Eight years ago today, I was holding my sister’s head as she took her last gasping breath. Other family members surrounded her. The end came so quickly for Carissa and with no warning. She was at the hospital, expected to make a full recovery from a strange pneumonia for which they were treating her when she went from happy and conversing to suddenly flatlining. Doctors revived her but 12 or so hours later her organs had all officially shut down and we had to say goodbye long before we were ready.
As if wet fingers were snuffing out a candle wick, an incredible light simply vanished from this world in a single moment. In a single final breath.
She said it constantly. “You’re my favorite.” She said it to everyone she loved (which included thousands of people over her lifetime).
She said it… And she meant it every time.
She would sometimes giggle just a little bit when she said it. She almost always had this little Carissa-smirk as she looked you dead in the eyes. “You’re my favorite.”
My sister had a way of hunting you down when life was kicking you hard and making sure you knew that you were her favorite. She had a way of seeing past fake smiles and false fronts. She somehow always knew right when it needed to be heard.
“You’re my favorite.”
Carissa had Down Syndrome, yet had far fewer disabilities than most of us with our troubled minds, our constant worry, and our mental struggles. She had fewer disabilities than most of us with our fears of not being enough, our need to somehow have an edge up on others, and our strange need to somehow be morally superior in some way or another.

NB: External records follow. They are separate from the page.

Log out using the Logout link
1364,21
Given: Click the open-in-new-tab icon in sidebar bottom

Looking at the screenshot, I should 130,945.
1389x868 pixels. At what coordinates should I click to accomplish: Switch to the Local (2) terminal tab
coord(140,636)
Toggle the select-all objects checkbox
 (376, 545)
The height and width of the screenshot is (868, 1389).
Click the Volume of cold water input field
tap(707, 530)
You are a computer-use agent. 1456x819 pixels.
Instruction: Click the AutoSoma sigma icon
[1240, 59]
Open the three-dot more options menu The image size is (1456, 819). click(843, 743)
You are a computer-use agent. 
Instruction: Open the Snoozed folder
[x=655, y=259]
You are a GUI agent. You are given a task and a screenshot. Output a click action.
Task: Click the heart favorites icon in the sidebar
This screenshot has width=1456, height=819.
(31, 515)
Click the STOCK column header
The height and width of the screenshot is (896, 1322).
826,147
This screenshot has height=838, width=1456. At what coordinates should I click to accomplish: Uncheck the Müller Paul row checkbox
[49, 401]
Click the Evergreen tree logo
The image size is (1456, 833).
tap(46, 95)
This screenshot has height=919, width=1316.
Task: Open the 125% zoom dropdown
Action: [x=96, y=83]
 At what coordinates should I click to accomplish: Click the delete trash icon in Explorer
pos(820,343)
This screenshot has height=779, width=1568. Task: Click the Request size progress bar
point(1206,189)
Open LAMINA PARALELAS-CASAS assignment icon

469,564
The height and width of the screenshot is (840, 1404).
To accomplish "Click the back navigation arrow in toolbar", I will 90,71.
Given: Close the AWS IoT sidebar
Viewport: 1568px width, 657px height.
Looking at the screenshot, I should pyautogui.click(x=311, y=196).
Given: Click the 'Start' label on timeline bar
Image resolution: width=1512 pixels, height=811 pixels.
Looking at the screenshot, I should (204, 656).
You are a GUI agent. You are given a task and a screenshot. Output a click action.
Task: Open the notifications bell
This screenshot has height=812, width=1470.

She just… loved. Everyone.
She had no care for what anyone thought or felt about her and her differences. She rarely took her next actions based on what was best for her, but always what would make others feel genuinely loved and important. The genuine smiles and laughs she got in return were her happiness.
I miss that girl. I miss her light. I miss her example. I miss the way she brought everyone together. I miss the way she got people dancing. I miss her jokes. I miss her stubbornness. I miss her flaws. I miss her brightness. I miss her special needs friends. I miss all of it.
She died on April 13th, 2008. Ever since that day, my family has declared April 13th “You’re My Favorite Day,” and this year I want to share that with all of you and encourage you to participate and watch what kind of awesomeness is born from it.
To celebrate the day with us, simply tell those you care most about today that they are your favorite. That’s all. Just send them a text, tell them in person, email them, call them, and simply say, “you’re my favorite.” Leave it at that. If they ask why, tell them you wanted them to know.
“You’re my favorite.” It’s a single phrase that can turn sadness into happiness, gloom into hope, feelings of worthlessness into feelings of importance, and frowns into smiles. Carissa taught me that. Again… and again… and again.